## Objetivo planteado A
Indica si cada afirmación concuerda con el hilo sobre la traducción de «pattern». Responde sí o no y cita las palabras del hilo que lo deciden. (i) Sallyb36 sugiere «patrón» como traducción. (ii) Edwin opina que la oración que da esko15 tiene mucho sentido en inglés. (iii) Porsan afirma que «pattern» equivale a «teoría» en general.
## Objetivo planteado B
Prolonga el hilo sobre la traducción de «pattern» a partir de su última intervención.

## Texto proporcionado
____________________

# mathematical pattern



## esko15

Estoy tratando de traducir la palabra "pattern" en terminos de matematica.


----------



## Sallyb36

patrón?


----------



## Yyrkoon

Sallyb36 said:
			
		

> patrón?


 
o modelo, pocas más opciones hay.


----------



## esko15

gracias por la ayuda.


----------



## Edwin

esko15 said:
			
		

> Estoy tratando de traducir la palabra "pattern" en terminos de matematica.



Vas a obtener una mejor sugerencia si nos darías una oración con contexto completo. Incluso en las matemáticas una palabra puede tener más que una acepción en contextos diferentes.


----------



## Yyrkoon

Edwin said:
			
		

> Vas a obtener una mejor sugerencia si nos darías  dieses una oración con contexto completo. Incluso en (las) matemáticas una palabra puede tener más que  de una acepción en contextos diferentes.


Unas correcciones.


----------



## Fernita

Edwin said:
			
		

> Vas a obtener una mejor sugerencia si nos darías dieras una oración con contexto completo. Incluso en las matemáticas una palabra puede tener más que una acepción en contextos diferentes.


 
Coincido con Edwin. Al menos, algo de contexto ayudaría mucho.
Edwin, ahí va un detalle de corrección, ya que tú lo pides.


----------



## esko15

Este es lo que quiero decir, " The student is good in problem solving and patterns".  Espero que esto los ayude.  

Gracias como quiera.


----------



## Edwin

esko15 said:
			
		

> Este es lo que quiero decir, " The student is good in problem solving and patterns".



Eso no tiene much sentido en inglés. Quizás sea: The student is good in problem solving and finding patterns (in pattern recognition?).  Pero queda la pregunta: cuál tipo de "patterns".  Sí eso viene de un libro puedes darnos uno poco más.


----------



## Porsan

En matemáticas *pattern* se debe traducir como *modelo* o *teoría* (una teoría determinada, no teoría en general).

____________________

## Datos proporcionados
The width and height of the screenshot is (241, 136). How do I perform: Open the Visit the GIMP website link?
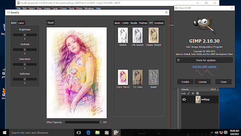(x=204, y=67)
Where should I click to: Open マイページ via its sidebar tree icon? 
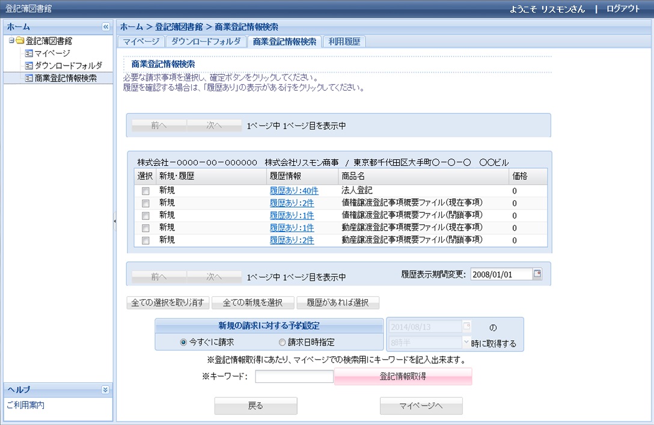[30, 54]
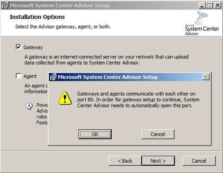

____________________

## Respuesta A
(i) Sí: «patrón?»
(ii) No: «Eso no tiene much sentido en inglés.»
(iii) No: «una teoría determinada, no teoría en general»

## Respuesta B
Yo creo que la frase significa que el alumno es bueno aplicando la teoría y (posteriormente, como consecuencia de esa aplicación) resolviendo los problemas.

Por ejemplo, dado un capital, un interés y un periodo de tiempo, el alumno es capaz de aplicar el modelo teórico correspondiente (*pattern*) y resolver el problema, obteniendo el pago mensual de una hipoteca.

En mi opinión, la frase no está muy bien redactada en inglés, pero eso (desgraciadamente) no es raro.


----------



## Edwin

Porsan said:
			
		

> En matemáticas *pattern* se debe traducir como *modelo* o *teoría* (una teoría determinada, no teoría en general).



También es común en matemáticas dar una sucesión de números, por ejemplo, la sucesión popular (del novela El Código Da Vinci): 0,1,1,2,3,5,8,13,... y pedir una fórmula para generarla. En este caso es F(n) = F(n-1) + F(n-2).  Más generalmente dado cualquier conjunto de datos matemáticos (y otros científicos) buscan patrones (?) en los datos.


----------



## Edwin

El campo de  reconocimiento de patrones* se llama en inglés  pattern recognition.

*también llamado *lectura de patrones*, *identificación de figuras* y *reconocimiento de forma*


----------



## Porsan

Edwin said:
			
		

> También es común en matemáticas dar una sucesión de números, por ejemplo, la sucesión popular (del novela El Código Da Vinci): 0,1,1,2,3,5,8,13,... y pedir un fórmula para generarla. En este caso es F(n) = F(n-1) + F(n-2). Más generalmente dado cualquier conjunto de datos matemáticos (y otros científicos) buscan patrones (?) en los datos.


 


Yo nunca he oído la palabra patrón en matemáticas (al menos en España); en el caso que indicas, la palabra sería *fórmula: *(n) = F(n-1) + F(n-2) es la fórmula de la serie de Fibonacci.


----------



## Edwin

En inglés usamos mucho la palabra "pattern" en matemática. Por ejemplo, con sucesiones como la de Fibonacci es común decir "Can you see the pattern in the sequence?"  También decimos "Can you find a formula to generate it?" Pero "pattern" es más general y tiene muchas acepciónes así que no es  tan fácil  traducirla. 

Cómo traducirías "pattern" en esto (un problema de The Math Forum)

Find the *pattern*: 

   3*4->5, 8*4->0, 3*7->2, 1*2->9.  

Use the *pattern* to complete the combinations.  

   5*5->?, 4*4->?, 5*7->?


----------



## camo200

Porsan said:


> Yo nunca he oído la palabra patrón en matemáticas (al menos en España); en el caso que indicas, la palabra sería *fórmula: *(n) = F(n-1) + F(n-2) es la fórmula de la serie de Fibonacci.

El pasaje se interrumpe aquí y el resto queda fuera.